Aim of the exercise – Transcribe exactly the stretch of lines beginning at the one containing "Task: Select 2.90 odds for No goals" and closing with the last line of the entries below. Omit images.

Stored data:
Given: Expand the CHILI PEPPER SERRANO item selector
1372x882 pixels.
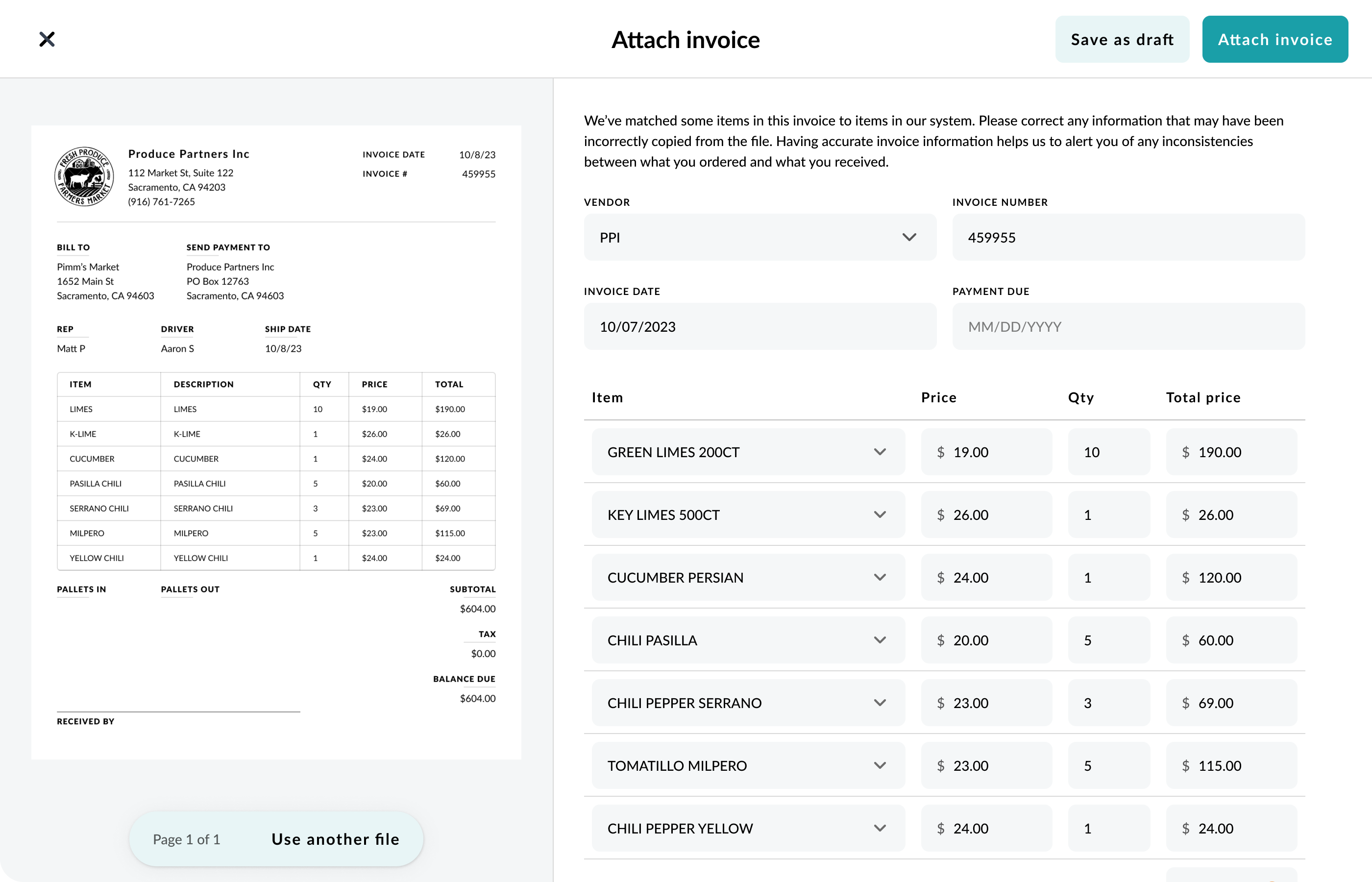Looking at the screenshot, I should tap(880, 703).
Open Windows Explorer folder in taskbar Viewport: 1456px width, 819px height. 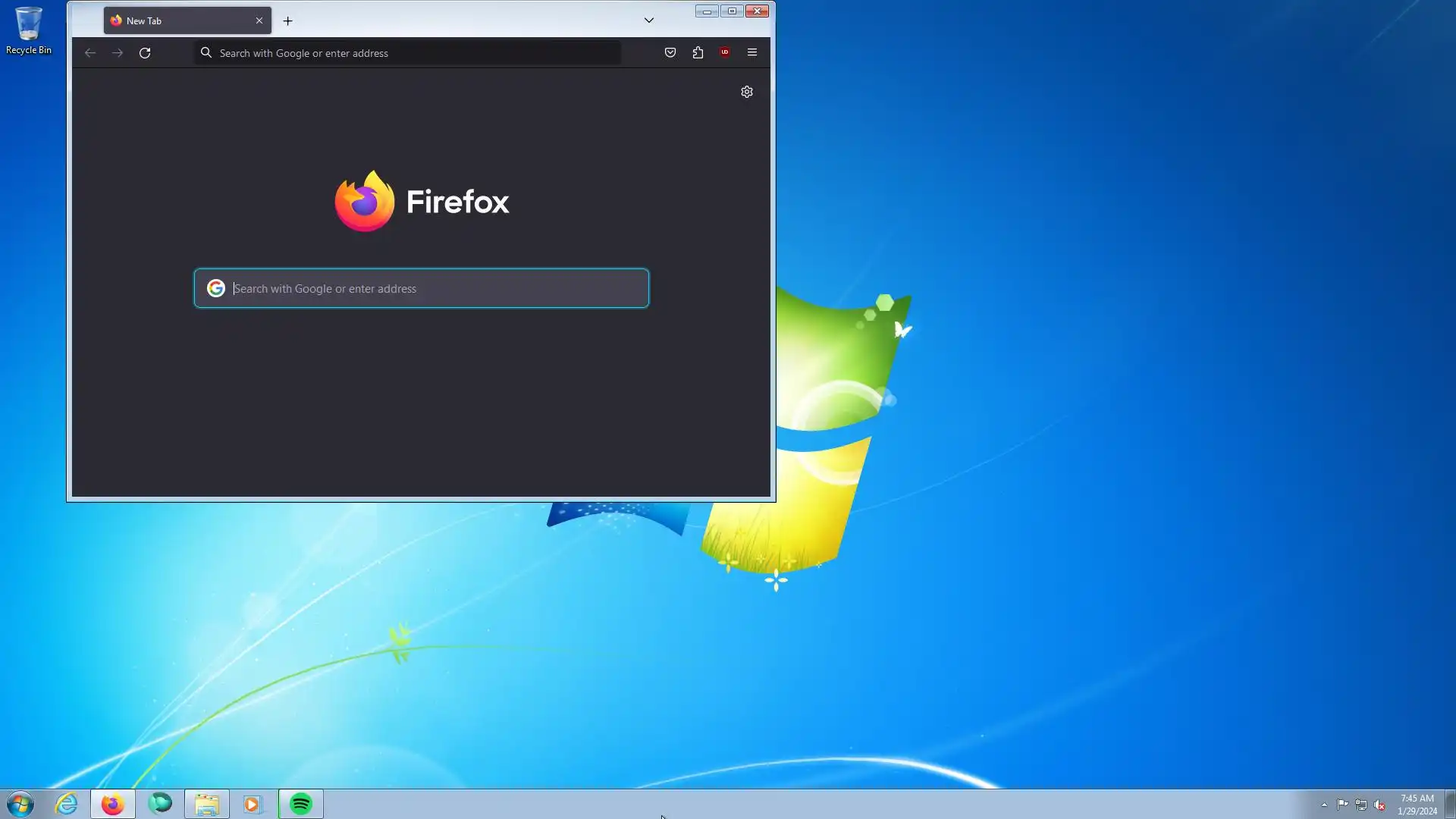click(x=206, y=804)
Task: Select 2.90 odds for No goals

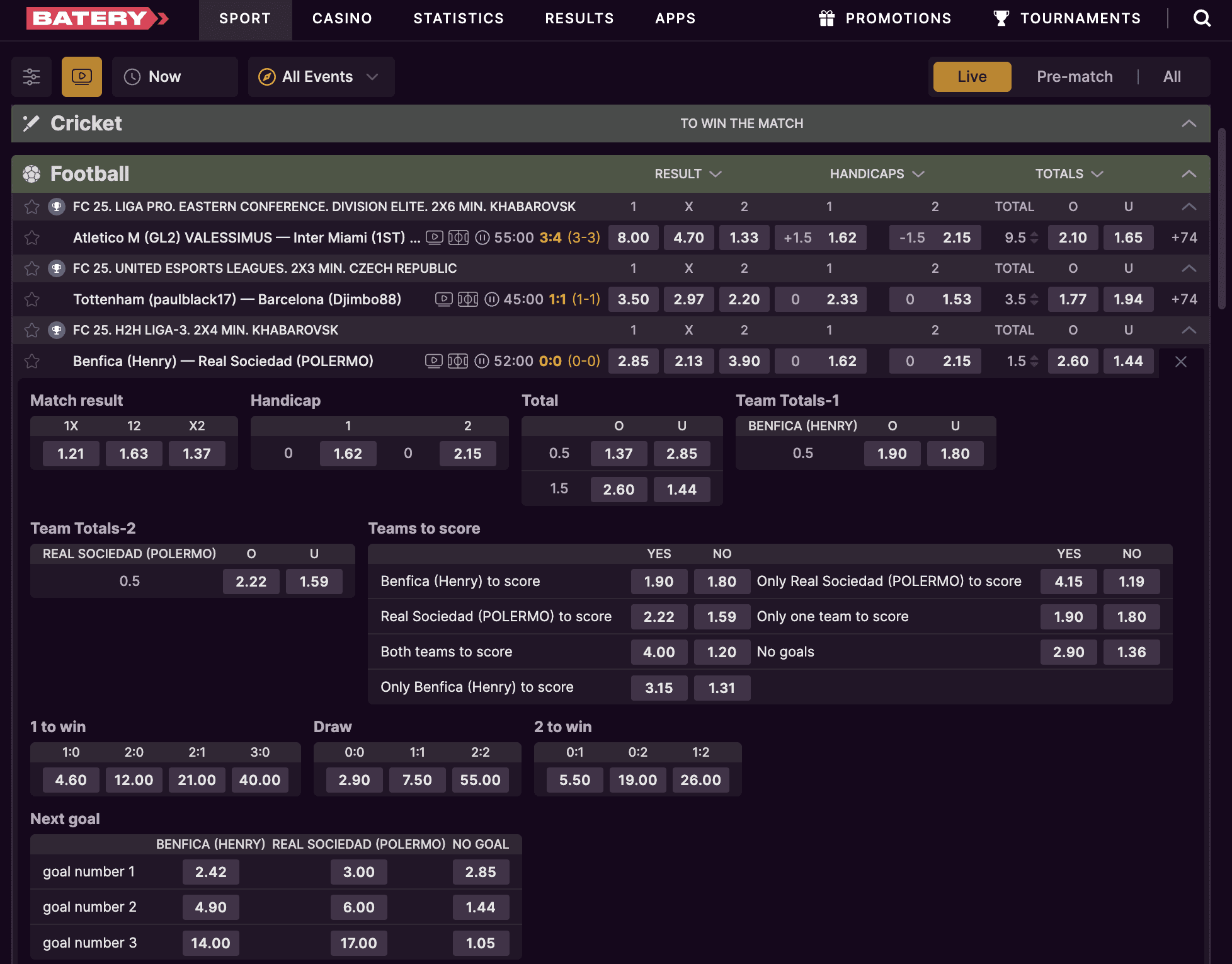Action: click(x=1068, y=652)
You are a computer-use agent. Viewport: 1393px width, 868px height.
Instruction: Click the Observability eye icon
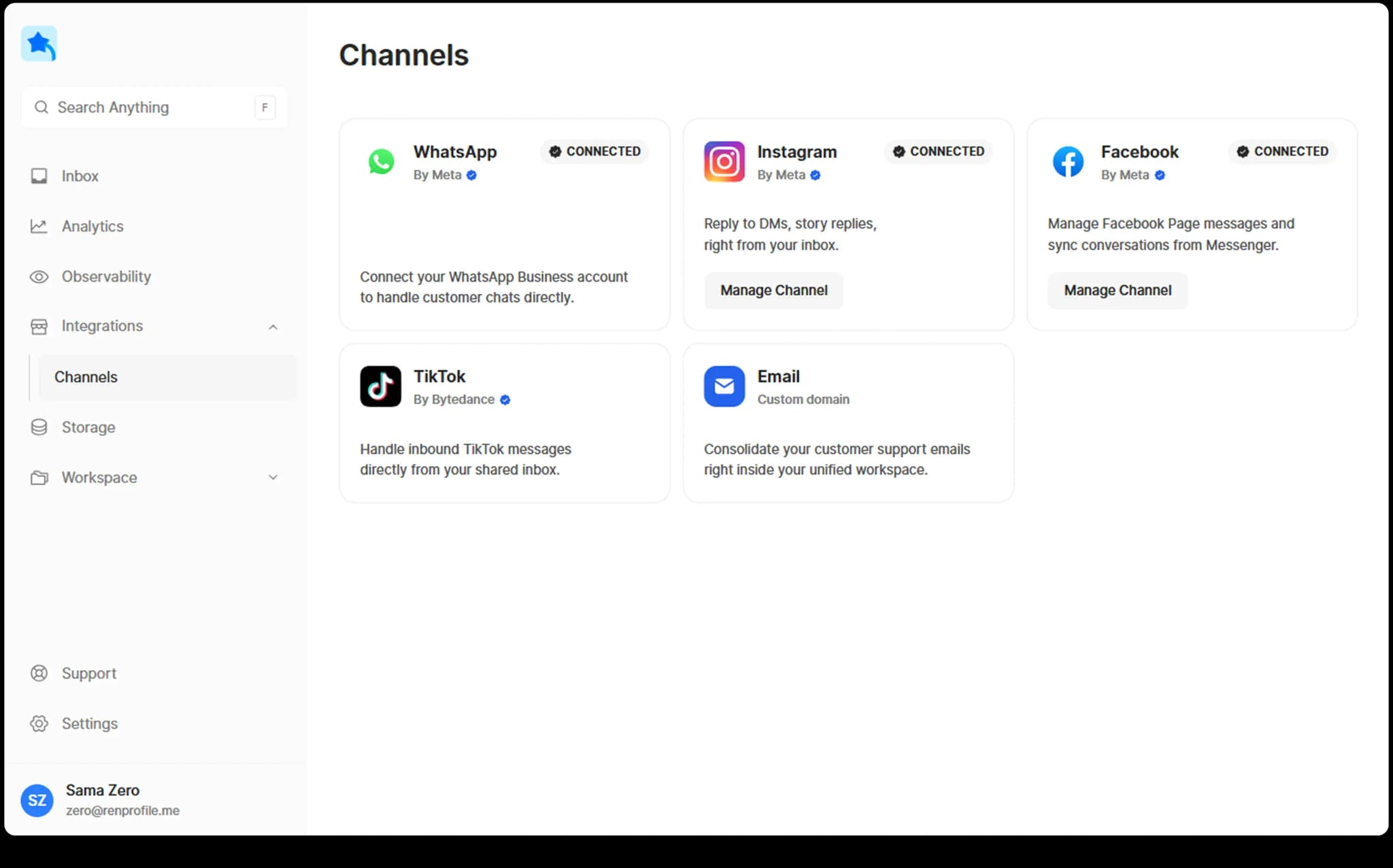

Reply to the task –
Task: Select 2.90 odds for No goals

Action: click(x=1068, y=652)
You are a computer-use agent. Viewport: 1393px width, 868px height.
Instruction: Click the Observability eye icon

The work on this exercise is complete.